The internet has reacted to the two ads very differently. The Bonds X-temp ads are seen as “hilarious”. They have succeeded in encouraging us to buy those undies and look after men’s health in the process. In short they feel to me like they have given us a message about men’s health with a ‘spoonful of sugar’ in the form of Australian humour and it has gone down a treat.

The reaction to the Libra ads is mixed. There are a lot of comments indicating people feel very uncomfortable about the ad. Some have felt assaulted by the reality of periods. Others have rejoiced in the fact that it is causing discussion and allowing periods to be what they are; normal, real, messy and inconvenient.

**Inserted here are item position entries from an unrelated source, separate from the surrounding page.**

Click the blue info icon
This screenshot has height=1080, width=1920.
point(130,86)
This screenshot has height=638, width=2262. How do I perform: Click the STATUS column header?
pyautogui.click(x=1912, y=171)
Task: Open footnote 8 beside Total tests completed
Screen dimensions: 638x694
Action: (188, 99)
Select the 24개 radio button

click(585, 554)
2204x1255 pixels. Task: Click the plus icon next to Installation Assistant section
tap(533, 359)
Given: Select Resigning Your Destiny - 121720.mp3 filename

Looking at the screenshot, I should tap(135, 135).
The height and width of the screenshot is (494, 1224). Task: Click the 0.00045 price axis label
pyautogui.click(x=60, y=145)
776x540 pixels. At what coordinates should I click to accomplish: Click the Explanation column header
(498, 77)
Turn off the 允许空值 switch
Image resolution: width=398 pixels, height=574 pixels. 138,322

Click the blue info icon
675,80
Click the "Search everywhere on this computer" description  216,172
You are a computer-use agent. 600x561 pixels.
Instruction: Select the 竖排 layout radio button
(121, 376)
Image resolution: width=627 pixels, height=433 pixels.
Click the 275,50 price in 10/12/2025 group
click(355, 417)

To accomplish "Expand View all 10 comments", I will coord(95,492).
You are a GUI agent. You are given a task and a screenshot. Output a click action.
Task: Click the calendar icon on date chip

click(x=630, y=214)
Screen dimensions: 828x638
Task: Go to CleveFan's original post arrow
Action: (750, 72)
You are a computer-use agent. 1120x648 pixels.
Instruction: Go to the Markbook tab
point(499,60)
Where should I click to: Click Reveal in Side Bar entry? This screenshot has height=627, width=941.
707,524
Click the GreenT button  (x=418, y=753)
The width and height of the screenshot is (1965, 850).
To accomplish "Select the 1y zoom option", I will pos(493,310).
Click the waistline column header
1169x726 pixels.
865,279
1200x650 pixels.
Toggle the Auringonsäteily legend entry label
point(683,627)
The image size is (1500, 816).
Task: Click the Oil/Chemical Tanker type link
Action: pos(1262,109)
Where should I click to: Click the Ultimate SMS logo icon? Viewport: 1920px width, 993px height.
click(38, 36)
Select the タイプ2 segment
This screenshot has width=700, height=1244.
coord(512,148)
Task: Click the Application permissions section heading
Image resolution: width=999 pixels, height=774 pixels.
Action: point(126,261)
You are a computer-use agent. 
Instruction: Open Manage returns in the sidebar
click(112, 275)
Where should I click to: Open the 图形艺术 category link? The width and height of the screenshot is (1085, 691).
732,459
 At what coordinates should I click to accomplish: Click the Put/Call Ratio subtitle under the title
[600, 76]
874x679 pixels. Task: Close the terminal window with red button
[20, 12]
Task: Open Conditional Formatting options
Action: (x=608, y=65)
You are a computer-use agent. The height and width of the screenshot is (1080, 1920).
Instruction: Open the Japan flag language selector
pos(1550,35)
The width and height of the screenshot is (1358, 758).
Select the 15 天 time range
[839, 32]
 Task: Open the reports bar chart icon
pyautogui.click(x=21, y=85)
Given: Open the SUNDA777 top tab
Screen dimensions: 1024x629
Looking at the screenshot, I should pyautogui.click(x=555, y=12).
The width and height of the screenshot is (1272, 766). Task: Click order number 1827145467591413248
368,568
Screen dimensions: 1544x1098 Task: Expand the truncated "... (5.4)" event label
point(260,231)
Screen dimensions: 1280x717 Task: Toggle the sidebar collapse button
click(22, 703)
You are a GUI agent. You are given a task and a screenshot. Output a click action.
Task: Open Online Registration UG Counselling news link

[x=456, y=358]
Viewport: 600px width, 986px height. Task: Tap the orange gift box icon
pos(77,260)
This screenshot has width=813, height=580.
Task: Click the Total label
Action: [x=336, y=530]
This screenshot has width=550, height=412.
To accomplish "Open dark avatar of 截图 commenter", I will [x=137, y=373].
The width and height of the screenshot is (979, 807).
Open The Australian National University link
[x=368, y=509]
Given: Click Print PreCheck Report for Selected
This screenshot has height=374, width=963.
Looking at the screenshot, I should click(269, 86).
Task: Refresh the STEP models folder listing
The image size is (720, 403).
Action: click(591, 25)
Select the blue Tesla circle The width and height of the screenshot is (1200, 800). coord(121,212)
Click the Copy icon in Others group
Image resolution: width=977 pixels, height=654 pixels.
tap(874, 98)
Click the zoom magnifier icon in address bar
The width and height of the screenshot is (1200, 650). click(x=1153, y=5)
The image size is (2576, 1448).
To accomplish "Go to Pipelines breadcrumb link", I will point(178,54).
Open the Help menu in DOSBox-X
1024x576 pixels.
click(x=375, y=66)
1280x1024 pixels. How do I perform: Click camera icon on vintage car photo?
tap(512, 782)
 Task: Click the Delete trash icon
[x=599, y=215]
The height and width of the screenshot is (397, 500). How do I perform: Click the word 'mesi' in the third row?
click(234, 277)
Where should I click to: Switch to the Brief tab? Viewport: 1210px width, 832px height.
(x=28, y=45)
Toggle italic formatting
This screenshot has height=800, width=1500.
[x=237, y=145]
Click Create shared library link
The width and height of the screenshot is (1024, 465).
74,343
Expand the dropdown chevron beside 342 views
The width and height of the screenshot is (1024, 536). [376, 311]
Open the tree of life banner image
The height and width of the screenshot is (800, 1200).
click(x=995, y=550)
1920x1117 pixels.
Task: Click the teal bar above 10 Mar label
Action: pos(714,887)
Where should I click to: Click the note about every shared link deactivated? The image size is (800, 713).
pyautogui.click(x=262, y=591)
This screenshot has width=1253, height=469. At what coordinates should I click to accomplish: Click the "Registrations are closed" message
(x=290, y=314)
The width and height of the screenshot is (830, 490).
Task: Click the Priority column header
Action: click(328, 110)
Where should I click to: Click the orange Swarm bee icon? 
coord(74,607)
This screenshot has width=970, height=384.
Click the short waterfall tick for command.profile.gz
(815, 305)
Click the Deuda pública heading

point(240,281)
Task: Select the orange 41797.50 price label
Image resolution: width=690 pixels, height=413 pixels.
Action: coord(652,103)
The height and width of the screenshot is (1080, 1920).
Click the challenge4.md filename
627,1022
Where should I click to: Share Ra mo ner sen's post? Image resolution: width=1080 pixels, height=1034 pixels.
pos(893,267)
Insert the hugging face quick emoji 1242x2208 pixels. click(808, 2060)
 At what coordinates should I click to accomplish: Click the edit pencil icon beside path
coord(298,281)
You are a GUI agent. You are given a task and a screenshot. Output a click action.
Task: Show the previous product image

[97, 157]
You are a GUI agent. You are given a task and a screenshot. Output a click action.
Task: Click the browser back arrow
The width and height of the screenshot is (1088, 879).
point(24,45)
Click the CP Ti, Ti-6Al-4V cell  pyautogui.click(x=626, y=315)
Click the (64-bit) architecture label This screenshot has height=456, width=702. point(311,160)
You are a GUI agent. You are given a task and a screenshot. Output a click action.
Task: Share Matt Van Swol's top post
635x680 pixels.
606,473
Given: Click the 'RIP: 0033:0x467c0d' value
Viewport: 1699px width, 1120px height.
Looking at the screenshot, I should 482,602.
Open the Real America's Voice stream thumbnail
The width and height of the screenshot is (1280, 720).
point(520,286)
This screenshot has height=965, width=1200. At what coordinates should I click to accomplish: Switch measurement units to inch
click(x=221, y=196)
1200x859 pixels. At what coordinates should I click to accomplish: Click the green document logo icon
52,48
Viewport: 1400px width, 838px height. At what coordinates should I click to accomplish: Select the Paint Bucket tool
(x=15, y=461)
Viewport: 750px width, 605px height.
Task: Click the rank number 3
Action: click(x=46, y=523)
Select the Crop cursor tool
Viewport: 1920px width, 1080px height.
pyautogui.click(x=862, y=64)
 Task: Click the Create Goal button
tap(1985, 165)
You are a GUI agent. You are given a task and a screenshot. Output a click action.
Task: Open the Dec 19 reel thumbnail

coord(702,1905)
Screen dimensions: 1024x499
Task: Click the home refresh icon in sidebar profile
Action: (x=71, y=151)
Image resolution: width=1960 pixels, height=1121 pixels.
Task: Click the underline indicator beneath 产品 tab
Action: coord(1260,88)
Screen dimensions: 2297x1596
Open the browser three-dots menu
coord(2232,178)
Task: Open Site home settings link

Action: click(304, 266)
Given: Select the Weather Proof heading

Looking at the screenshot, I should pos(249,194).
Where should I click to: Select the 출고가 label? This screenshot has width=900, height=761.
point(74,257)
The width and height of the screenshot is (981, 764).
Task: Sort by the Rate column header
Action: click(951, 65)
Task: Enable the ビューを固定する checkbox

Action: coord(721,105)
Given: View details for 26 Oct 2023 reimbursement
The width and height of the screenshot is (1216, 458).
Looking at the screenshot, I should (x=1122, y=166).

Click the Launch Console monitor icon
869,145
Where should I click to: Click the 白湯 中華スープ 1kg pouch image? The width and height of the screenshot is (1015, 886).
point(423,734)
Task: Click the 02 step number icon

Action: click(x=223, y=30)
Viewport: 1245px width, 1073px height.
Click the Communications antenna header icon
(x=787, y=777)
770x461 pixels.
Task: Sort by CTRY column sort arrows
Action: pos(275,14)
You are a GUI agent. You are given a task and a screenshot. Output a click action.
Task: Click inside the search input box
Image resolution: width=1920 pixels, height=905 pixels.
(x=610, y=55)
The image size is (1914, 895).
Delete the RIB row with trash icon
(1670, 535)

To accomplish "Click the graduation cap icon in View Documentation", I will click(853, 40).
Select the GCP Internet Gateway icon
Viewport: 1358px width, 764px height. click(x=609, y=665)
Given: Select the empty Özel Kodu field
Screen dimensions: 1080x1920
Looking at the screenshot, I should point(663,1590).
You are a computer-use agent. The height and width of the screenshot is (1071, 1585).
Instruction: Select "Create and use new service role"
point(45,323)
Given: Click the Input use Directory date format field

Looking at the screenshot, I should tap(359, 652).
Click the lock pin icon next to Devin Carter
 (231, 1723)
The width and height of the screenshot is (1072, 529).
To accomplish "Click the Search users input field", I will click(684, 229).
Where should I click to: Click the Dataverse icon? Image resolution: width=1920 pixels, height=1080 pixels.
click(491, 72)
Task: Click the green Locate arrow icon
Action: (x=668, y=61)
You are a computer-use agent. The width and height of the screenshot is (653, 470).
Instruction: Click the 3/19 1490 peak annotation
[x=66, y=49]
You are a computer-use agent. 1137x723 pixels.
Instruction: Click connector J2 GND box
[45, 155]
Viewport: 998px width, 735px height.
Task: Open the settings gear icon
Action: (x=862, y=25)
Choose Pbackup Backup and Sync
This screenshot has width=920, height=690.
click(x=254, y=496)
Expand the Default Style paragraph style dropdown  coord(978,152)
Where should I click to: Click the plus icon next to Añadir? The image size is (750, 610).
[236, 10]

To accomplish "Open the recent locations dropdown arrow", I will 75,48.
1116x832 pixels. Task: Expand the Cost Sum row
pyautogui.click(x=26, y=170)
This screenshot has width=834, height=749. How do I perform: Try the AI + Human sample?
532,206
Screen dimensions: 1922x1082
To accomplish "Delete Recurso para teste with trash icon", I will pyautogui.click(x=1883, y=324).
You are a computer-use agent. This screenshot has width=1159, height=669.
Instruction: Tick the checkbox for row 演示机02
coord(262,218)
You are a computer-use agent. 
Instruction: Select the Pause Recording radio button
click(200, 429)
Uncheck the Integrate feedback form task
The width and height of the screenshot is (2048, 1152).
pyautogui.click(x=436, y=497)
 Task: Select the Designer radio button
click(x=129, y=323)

Instead of a ‘spoonful of sugar’ in the form of Aussie humour to help the medicine go down, Libra has served us the ad with a spoonful of cod liver oil as my Poppy used to do when we stayed on holidays as young children. He would say to us, as we reluctantly swallowed the spoonful, “it may not taste good but it sure is good for you”.

The ad is controversial, deliberately so. However, if it assists in removing shame and normalising the experience of periods in modern society maybe, just like Poppy’s spoonful of cod liver oil, the ads are good for us after all. Rachel Schutze is a principal lawyer at Gordon Legal, wife and mother of three.